Reiss argues that we experience happiness most reliably and durably when we live our lives in keeping with our values. His argument opposes the idea that happiness comes from pleasure, what he calls feel good happiness, a short term form of happiness, at best. Rather, his article at least indirectly works to persuade us to examine ourselves, recognize what our most basic emotional/spiritual/non-physical desires are. These desires are at the root of what gives purpose to our lives and help shape and define our values.
I've asked students to write essays responding to this article in a variety of ways. I've asked them to work with Reiss' argument, for the time being, trusting that if they want to argue with it and disagree with it, they'll do that on their own. For now, I want them to extrapolate his argument from his article and apply it elsewhere.
I've asked my students to explore the basic desires they see at work in reading we've done (e.g. in Buffalo for the Broken Heart) and, this quarter, in a short film ("Family Tree").
Eventually, though, this question of value-based happiness has to come back to the students examining their own lives, examining what they most deeply desire, what their values are, and what success they have living in accordance with their values.
This same line of self-questioning has been on my mind a lot lately.
Retirement has brought it on. If, over the past thirty-five years, since I began working as a college level instructor, I have looked to my work for my happiness, it would make sense that I'd wonder about what I'll do to be happy as I work less.
Over the last thirty-five years, I've experienced periods of volatility, particularly with broken relationships. During those times, my work helped me stay grounded. I was always happy in my work, happy with my students, and happy with my colleagues.

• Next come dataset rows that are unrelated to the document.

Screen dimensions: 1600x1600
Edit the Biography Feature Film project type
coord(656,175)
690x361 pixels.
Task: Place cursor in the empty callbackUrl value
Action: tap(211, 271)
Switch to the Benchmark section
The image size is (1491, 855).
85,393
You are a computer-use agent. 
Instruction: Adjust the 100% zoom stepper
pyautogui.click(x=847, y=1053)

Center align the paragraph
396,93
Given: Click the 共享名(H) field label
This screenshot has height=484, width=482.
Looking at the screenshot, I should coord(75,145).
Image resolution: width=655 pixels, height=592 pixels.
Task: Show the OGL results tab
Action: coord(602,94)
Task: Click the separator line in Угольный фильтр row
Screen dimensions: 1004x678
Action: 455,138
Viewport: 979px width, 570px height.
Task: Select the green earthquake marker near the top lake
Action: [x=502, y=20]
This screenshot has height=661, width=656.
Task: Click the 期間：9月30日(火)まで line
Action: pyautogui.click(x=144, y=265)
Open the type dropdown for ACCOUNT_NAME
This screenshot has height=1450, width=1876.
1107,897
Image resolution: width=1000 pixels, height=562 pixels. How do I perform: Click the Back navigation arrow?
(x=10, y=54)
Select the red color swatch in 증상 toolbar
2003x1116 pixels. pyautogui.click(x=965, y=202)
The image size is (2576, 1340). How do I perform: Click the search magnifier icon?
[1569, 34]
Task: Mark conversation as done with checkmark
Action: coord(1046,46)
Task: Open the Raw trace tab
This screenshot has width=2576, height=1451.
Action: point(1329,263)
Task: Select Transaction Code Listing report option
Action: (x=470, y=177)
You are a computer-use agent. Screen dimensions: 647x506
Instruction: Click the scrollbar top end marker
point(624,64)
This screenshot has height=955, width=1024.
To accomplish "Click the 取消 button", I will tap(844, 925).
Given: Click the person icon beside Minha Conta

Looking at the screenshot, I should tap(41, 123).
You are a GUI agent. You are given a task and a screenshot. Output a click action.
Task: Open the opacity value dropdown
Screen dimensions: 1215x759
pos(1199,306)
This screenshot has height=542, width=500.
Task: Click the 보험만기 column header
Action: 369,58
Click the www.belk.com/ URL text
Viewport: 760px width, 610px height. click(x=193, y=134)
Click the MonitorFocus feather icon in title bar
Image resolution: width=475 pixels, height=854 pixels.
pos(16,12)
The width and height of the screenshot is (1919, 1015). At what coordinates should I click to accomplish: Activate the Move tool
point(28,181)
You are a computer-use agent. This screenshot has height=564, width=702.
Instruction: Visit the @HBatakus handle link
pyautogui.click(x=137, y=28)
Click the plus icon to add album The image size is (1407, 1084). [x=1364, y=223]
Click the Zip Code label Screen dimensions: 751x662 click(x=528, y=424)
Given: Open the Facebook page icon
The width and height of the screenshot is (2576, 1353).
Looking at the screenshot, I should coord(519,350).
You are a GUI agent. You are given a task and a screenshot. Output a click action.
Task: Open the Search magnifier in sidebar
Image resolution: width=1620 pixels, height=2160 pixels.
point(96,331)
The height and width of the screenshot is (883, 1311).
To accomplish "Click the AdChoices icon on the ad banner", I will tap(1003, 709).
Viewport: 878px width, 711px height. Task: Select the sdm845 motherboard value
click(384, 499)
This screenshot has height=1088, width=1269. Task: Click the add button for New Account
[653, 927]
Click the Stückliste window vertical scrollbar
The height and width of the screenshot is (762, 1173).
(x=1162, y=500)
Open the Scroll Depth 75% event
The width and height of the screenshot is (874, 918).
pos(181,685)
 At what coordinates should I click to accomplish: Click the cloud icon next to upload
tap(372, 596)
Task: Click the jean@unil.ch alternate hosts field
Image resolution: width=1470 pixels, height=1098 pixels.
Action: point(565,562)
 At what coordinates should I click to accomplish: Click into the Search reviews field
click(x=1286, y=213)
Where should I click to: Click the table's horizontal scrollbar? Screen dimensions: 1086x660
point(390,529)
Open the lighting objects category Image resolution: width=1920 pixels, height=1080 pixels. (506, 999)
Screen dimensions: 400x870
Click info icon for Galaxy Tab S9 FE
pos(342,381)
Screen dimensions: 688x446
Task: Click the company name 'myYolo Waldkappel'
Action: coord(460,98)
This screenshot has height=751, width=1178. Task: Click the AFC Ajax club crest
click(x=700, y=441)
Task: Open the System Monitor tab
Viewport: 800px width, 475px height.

But, with retirement, I am not as involved with these things. I teach two days a week. I don't see many colleagues when I'm at work and I don't spend much time with students outside of class.
I was realizing, as I neared retirement, however, that while I've always enjoyed teaching, and still do, my career has not been my primary source of happiness.
I realized that what I desire most deeply is a sense of belonging, of togetherness. I knew I couldn't look to Lane Community College for a reliable sense of belonging. My students and I were together for ten weeks and we were done, except in cases where students enrolled in more than one of my courses and in the even rarer cases where I became friends with students and those friendships developed beyond LCC.
With several colleagues, I feel a sense of belonging, but, increasingly, it wasn't because of our work that I felt this sense of belonging, but because we developed friendships, friendships that will endure beyond any of our time working at the college.
You probably see where this is going. A reliable sense of belonging drives my spiritual and emotional desire: it's my basic desire.
I most fully experience this desire being met with friends and kin, in friendship and in kinship.
It is in friendship and kinship where I most clearly see as well as understand my values and most clearly see and understand the values of the friends and family I care so much about.
What values? Love, loyalty, acceptance, reliability, understanding, trust, and care.
I know that when I am easily extending my love, care, understanding, and trust, am accepting, and feel reliable, I'm happy, no matter how much pain I might be in physically or how much stress I might be under in my life. The happiness is deeper than whether I feel good. It's deeper than my anxiety or sadness, deeper than discouragement or frustration.
I do all I can to live in accordance with these values -- and before long I'll write more about the friends and family in my life where I experience the happiness that comes from living this way.